▶ **Passage**:
Reputation: 346
I have insane amount of path columns I need to split in 2 columns, basename and dirname. I know how to get easily the basename of my paths using :
val df = Seq("/test/coucou/jambon/hello/file"
,"/test/jambon/test")
.toDF("column1")
df.withColumn("basename", substring_index($"column1" , "/", -1))
.show(2, false)
+------------------------------+---------+
|column1 |basename |
+------------------------------+---------+
|/test/coucou/jambon/hello/file|file |
|/test/jambon/test |test |
+------------------------------+---------+
However I'm strugling to get the dirname like this :
+------------------------------+--------------------------+
|column1 |dirname |
+------------------------------+--------------------------+
|/test/coucou/jambon/hello/file|/test/coucou/jambon/hello |
|/test/jambon/test |/test/jambon |
+------------------------------+--------------------------+
I have tried various solution however I'm unable to find a functional columnar solution.
My best idea would be to subtract $"basename"
to $"column1"
, however I couldn't find a way to subtract String in Spark.

▶ **Stored data**:
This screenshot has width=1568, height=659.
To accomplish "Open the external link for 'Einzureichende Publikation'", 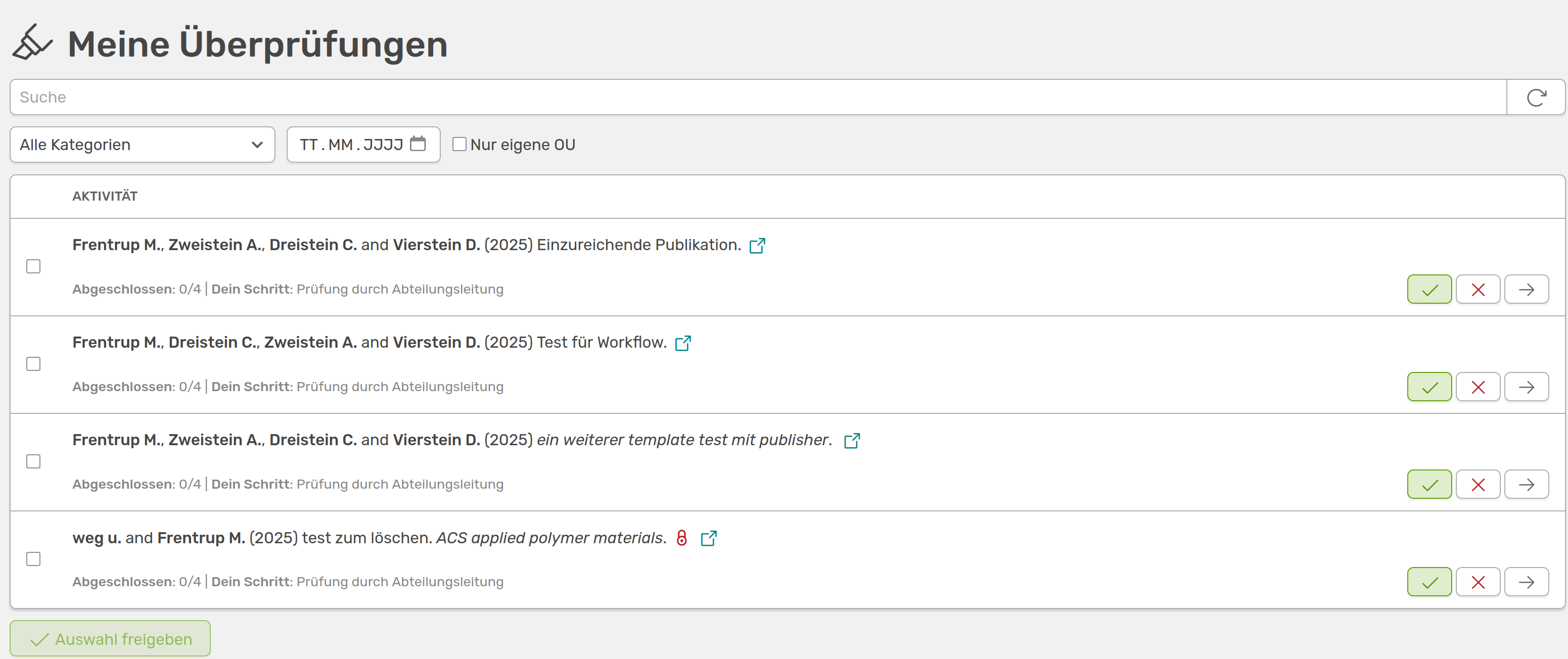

▶ **Exercise instructions**:
A - Decide whether each statement agrees with the Spark path question. Answer yes or no for each, and quote the words of the text that decide it.
(i) The poster already knows how to get the basename of the paths.
(ii) The poster found a way to subtract one string from another in Spark.
(iii) The poster has a working columnar solution for the dirname.
B - Continue the Spark path question, starting after its last sentence.

▶ **Answers to the exercises**:
A -
(i) Yes: "I know how to get easily the basename of my paths"
(ii) No: "however I couldn't find a way to subtract String in Spark."
(iii) No: "I'm unable to find a functional columnar solution."

B -
Upvotes: 2
Views: 521
Reputation: 5700
Alternative approach to already provided solution using Regular expression
Get your regular expression right. regexp_extract UDF will give you what you wanted.
val df = Seq("/test/coucou/jambon/hello/file"
, "/test/jambon/prout/test")
.toDF("column1")
import org.apache.spark.sql.functions.regexp_extract
df.withColumn("path", regexp_extract('column1, "^\\/(\\w+\\/)+", 0)).withColumn("fileName",regexp_extract('column1, "\\w+$", 0)).show(false)
Output
+------------------------------+--------------------------+--------+
|column1 |path |fileName|
+------------------------------+--------------------------+--------+
|/test/coucou/jambon/hello/file|/test/coucou/jambon/hello/|file |
|/test/jambon/prout/test |/test/jambon/prout/ |test |
+------------------------------+--------------------------+--------+
Edit:
Without trailing slash regex is easier to manage:
df.withColumn("path",regexp_extract($"column1", "^(.+)(/.+)$", 1 ) ) )
Upvotes: 3
Reputation: 151
Another approach would be to use UDFs:
import org.apache.spark.sql.functions.udf
val pathUDF = udf((s: String) => s.substring(0, s.lastIndexOf("/")))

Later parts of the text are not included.